This documentation is archived and is not being maintained.
Hey, Scripting Guy! Can This Relationship Be Saved?
The Microsoft Scripting Guys work for—well, are employed by—Microsoft. When not playing/coaching/watching baseball (and various other activities) they run the TechNet Script Center. Check it out at www.scriptingguys.com.
© 2008 Microsoft Corporation and CMP Media, LLC. All rights reserved; reproduction in part or in whole without permission is prohibited.
The Microsoft Scripting Guys
Download the code for this article: HeyScriptingGuy2007_09.exe (150KB)
Relationships do matter. But how would the Scripting Guys, of all people, know that relationships matter? Well, for one thing, we watch a lot of TV, and on TV they're always telling us that relationships matter.
And that's not just on soap operas or TV movies of the week. For example, there's a payday loan company commercial that encourages people to patronize their business. Is that because they're willing to loan money to people who probably shouldn't be getting a loan in the first place? No. Is that because they'll charge you as much as 900 percent annual interest on that loan? Of course not. It's because this payday loan company forms a personal relationship with you. As their commercial states, "Relationships matter."
Note: sure, we're crying—we're not ashamed of that. After all, you'd have to be pretty cold and callous not to tear up a little just thinking about the deep, enduring ties that bind a person and their payday loan company.
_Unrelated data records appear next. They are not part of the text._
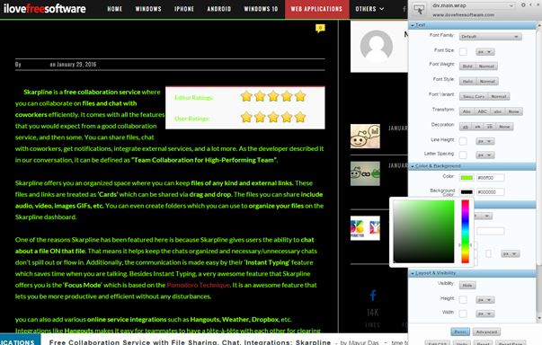
Task: Open the Font Family Default dropdown
Action: [490, 37]
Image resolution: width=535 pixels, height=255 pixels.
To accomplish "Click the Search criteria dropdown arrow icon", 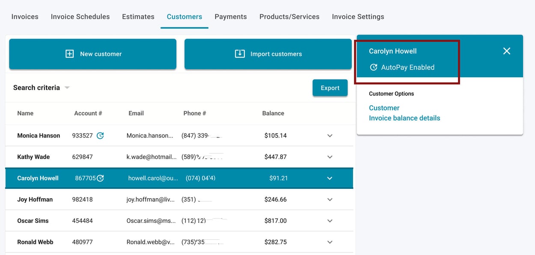I will tap(67, 87).
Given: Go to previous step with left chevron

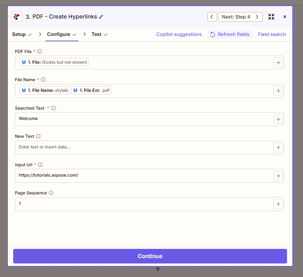Looking at the screenshot, I should pyautogui.click(x=212, y=17).
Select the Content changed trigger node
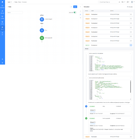The height and width of the screenshot is (139, 135). click(x=42, y=19)
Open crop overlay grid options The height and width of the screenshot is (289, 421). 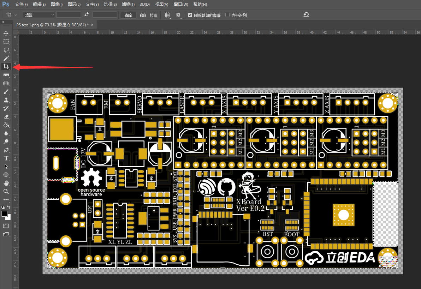[x=167, y=15]
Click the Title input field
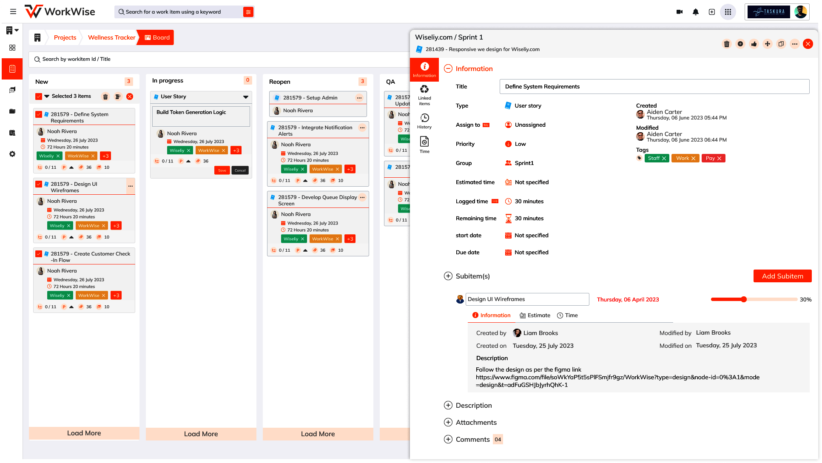The width and height of the screenshot is (822, 463). point(654,86)
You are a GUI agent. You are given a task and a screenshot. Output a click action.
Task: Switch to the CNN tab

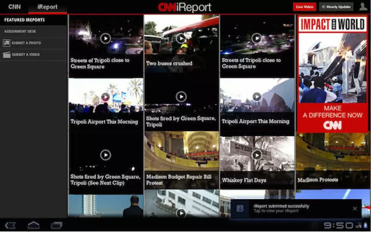pyautogui.click(x=14, y=6)
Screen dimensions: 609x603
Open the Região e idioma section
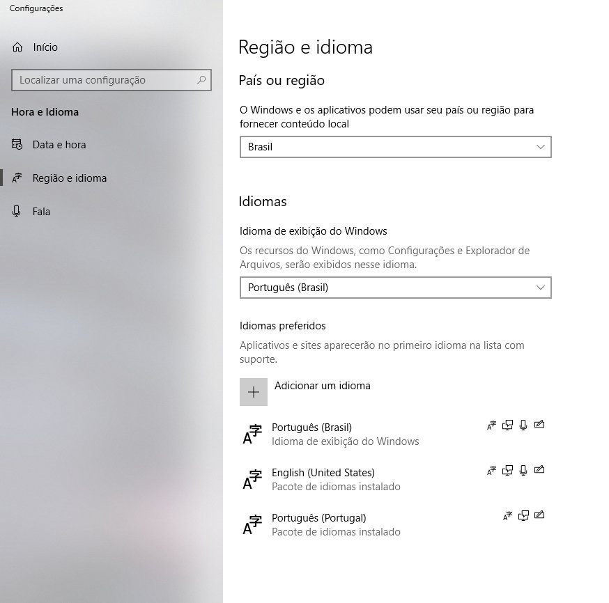click(x=70, y=178)
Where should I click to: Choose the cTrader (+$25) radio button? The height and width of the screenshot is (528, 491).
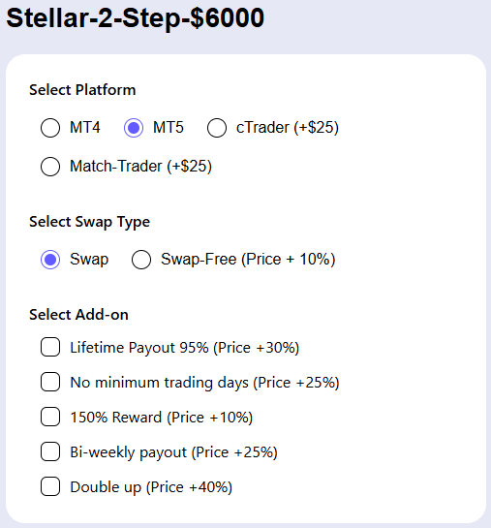coord(217,128)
Of course, we know what you're thinking: "Gosh, if relationships matter to payday loan companies, then relationships must really matter to people who write scripts that interact with databases." And the fact of that matter is that relationships should matter to people who write scripts that interact with databases. Unfortunately, though, these script writers don't always realize that relationships matter. But that's OK; in this month's column we'll set everyone straight.
We know that a lot of system administrators use databases, often as a way to track their hardware inventory. The problem is that many of these databases are set up in somewhat less-than-optimal fashion. For example, suppose you need a database that keeps track of the disk drives attached to all your computers. If you don't have a background in database design, there's a good chance you'll create a one-table database like the one in Figure 1.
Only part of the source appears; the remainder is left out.